Shear behavior of rock joints reinforced with fully-grouted and energy-absorbing bolts subjected to shear cycles
Hanfang Zheng, Xuezhen Wu, Yujing Jiang, Gang Wang, Zhiyong Wang
Abstract
In geotechnical engineering, rock bolts are commonly used for reinforcement, while the surrounding rock mass bears varying degrees of shear loads. The shear rate affects the stability of bolted rock joints, especially in projects susceptible to dynamic shear loads. In laboratory experiments, fully-grouted bolts and energy-absorbing bolts were used as research objects, and artificial rock specimens with rough joints were fabricated to analyze the shear characteristics and damage mechanisms of bolted rock joints under cyclic shear conditions and different shear velocities.

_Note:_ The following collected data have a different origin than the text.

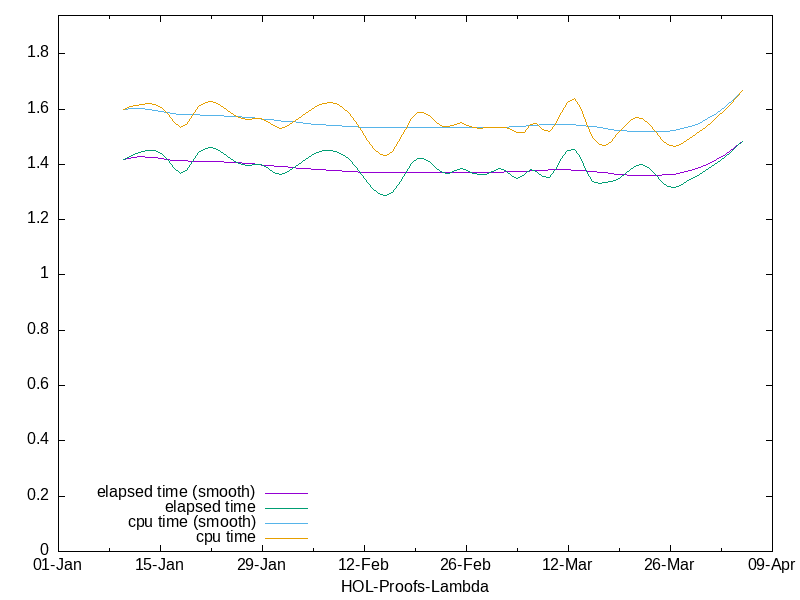Select the 'elapsed time (smooth)' legend label
Image resolution: width=800 pixels, height=600 pixels.
176,492
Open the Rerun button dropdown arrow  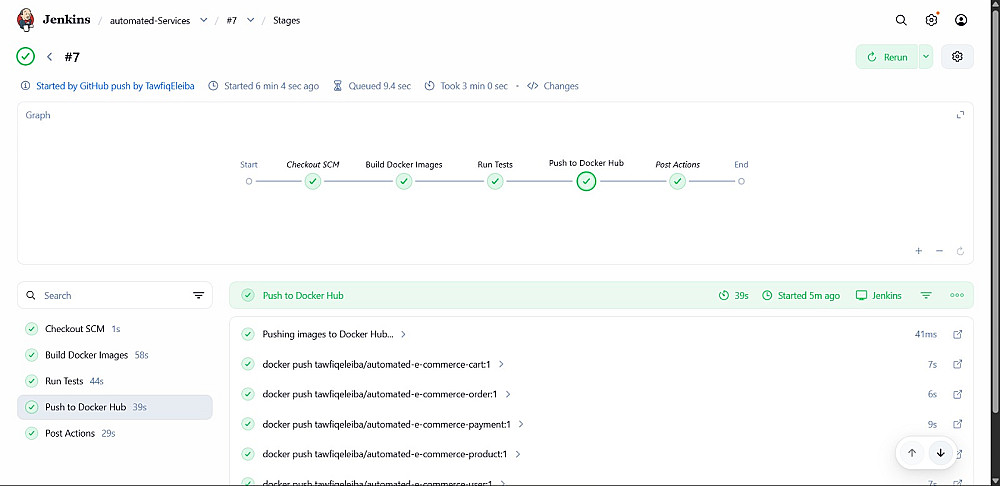926,57
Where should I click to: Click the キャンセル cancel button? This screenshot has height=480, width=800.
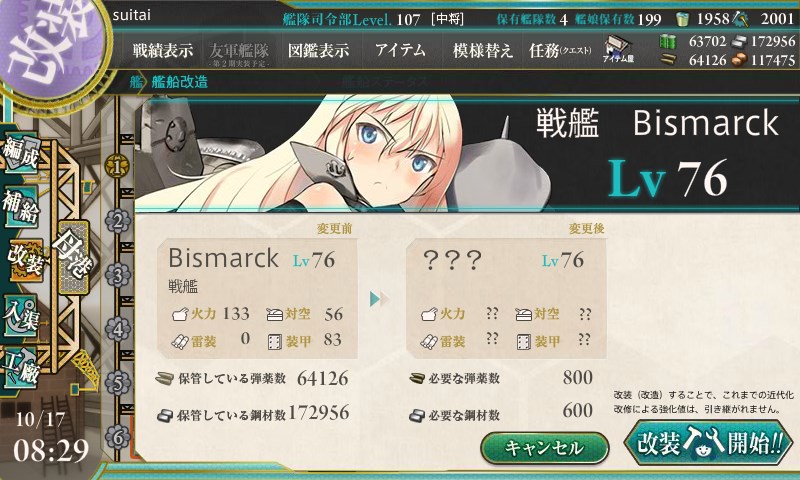545,448
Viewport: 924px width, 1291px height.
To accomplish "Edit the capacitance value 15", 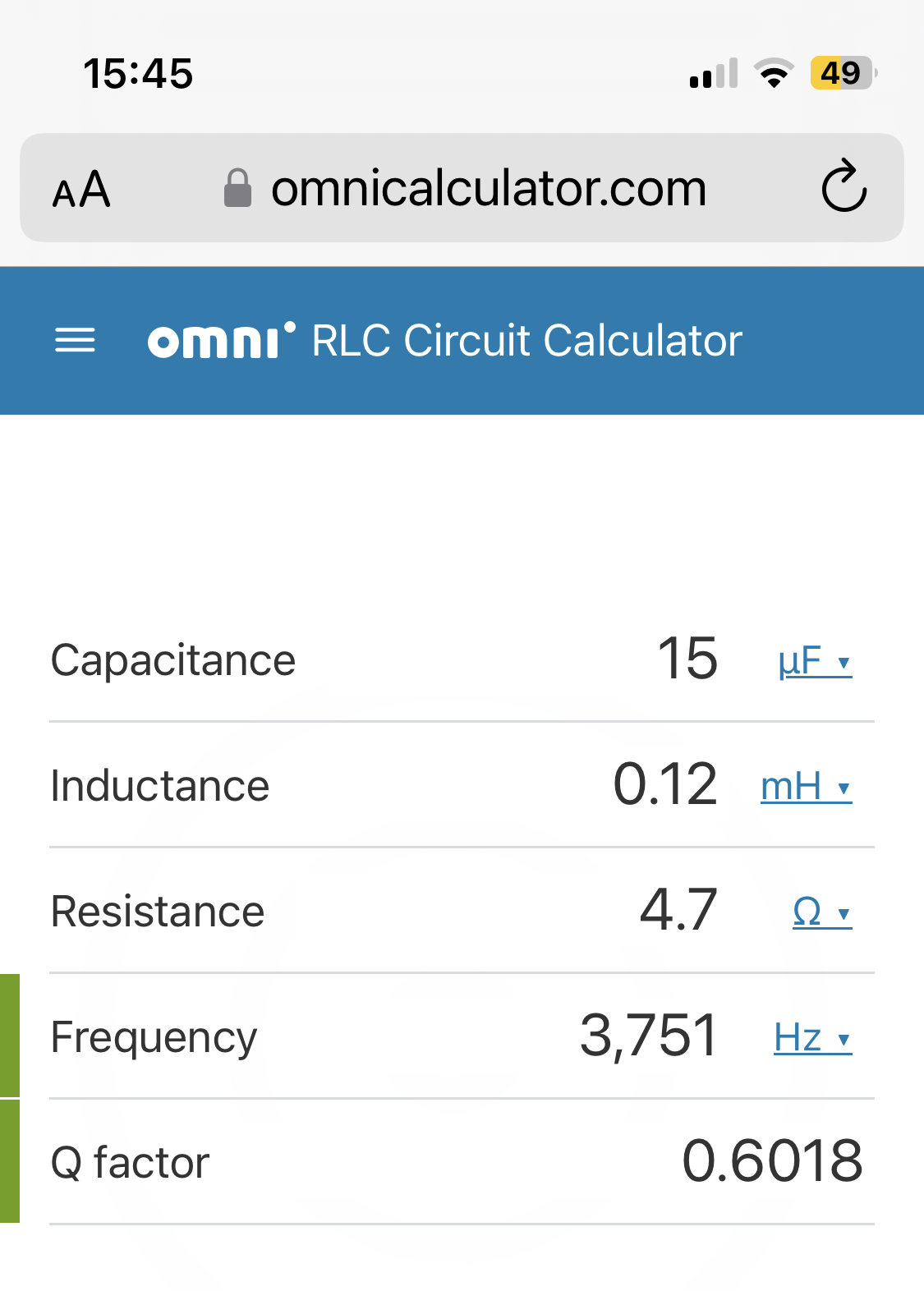I will coord(687,659).
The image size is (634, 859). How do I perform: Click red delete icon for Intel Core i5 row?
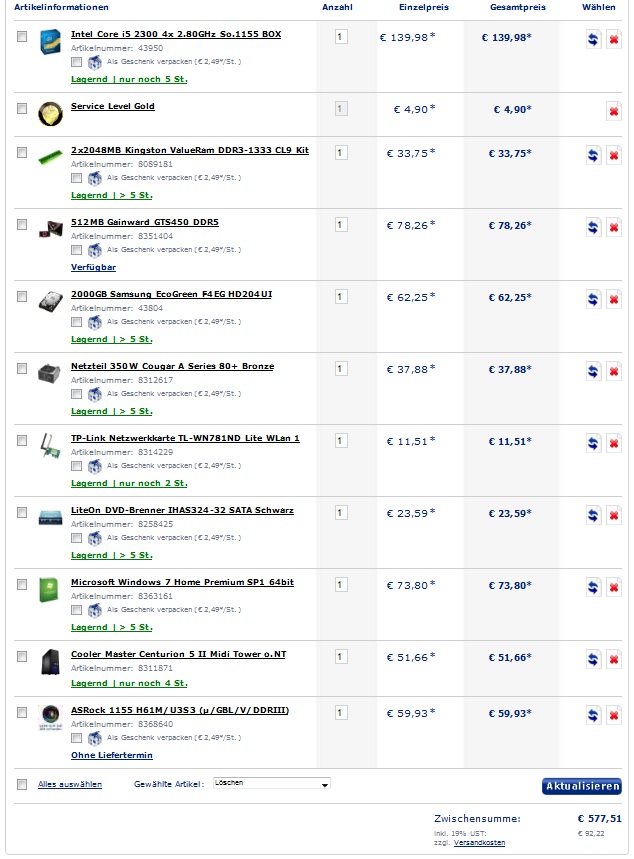tap(614, 40)
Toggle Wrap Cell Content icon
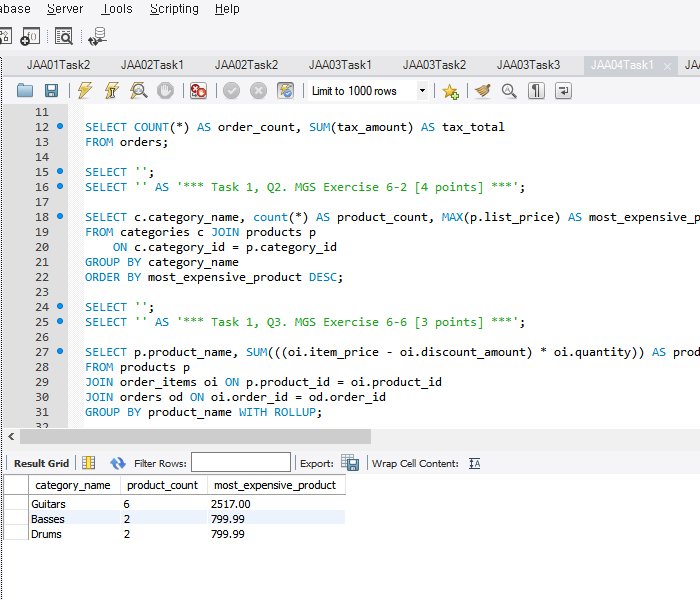700x600 pixels. [x=475, y=463]
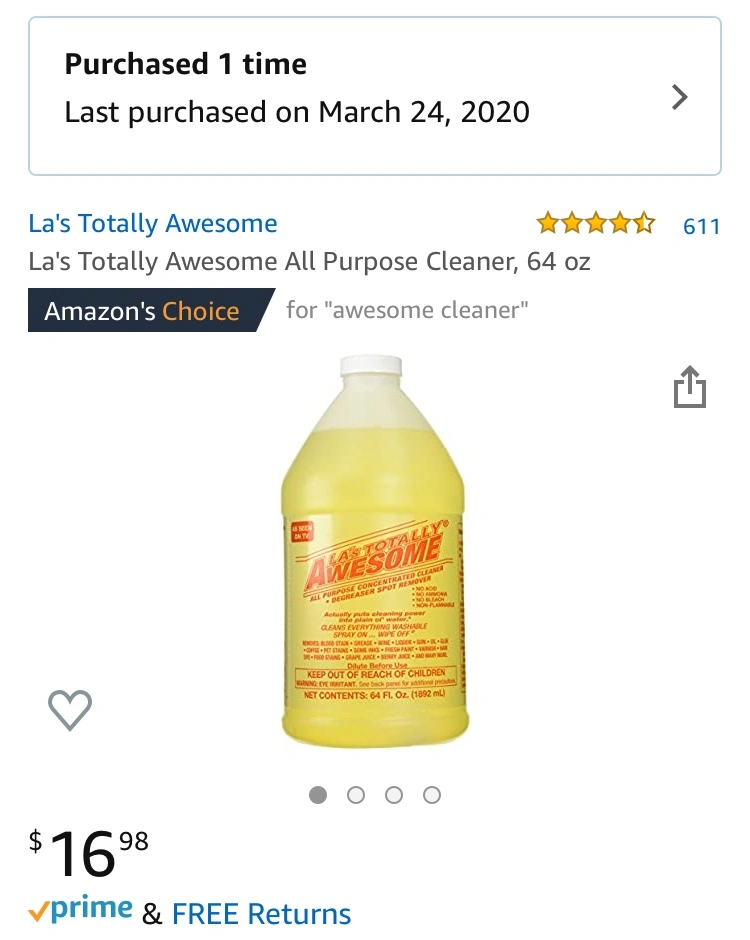This screenshot has width=750, height=940.
Task: Select the fourth image carousel dot
Action: [432, 795]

The results showed that as the shear rate increased, the shear strength of bolted rock joint specimens decreased. Degradation of asperities resulted in no obvious peak shear stress in the specimens. Energy-absorbing bolts exhibited greater deformation capacity, with significant necking phenomena and the ability to withstand larger shear displacements. In contrast, fully-grouted bolts, which have threaded surfaces that provide higher bonding performance, exhibited a reduced capacity for plastic deformation and were prone to breaking under smaller shear displacements. Although the shear stiffness of specimens reinforced by energy-absorbing bolts was slightly lower than that of fully-grouted bolt specimens, they demonstrated greater stability under various shear rates. The absorbed shear energy showed that energy-absorbing bolts had superior coordinated deformation capabilities, thus exhibiting greater absorbed shear energy than fully-grouted bolts. Overall, fully-grouted bolts are more suitable for projects requiring higher rock shear strength and overall stiffness. In contrast, energy-absorbing bolts are more suitable for coping with dynamic or fluctuating load conditions to maintain the relative stability of jointed rock masses.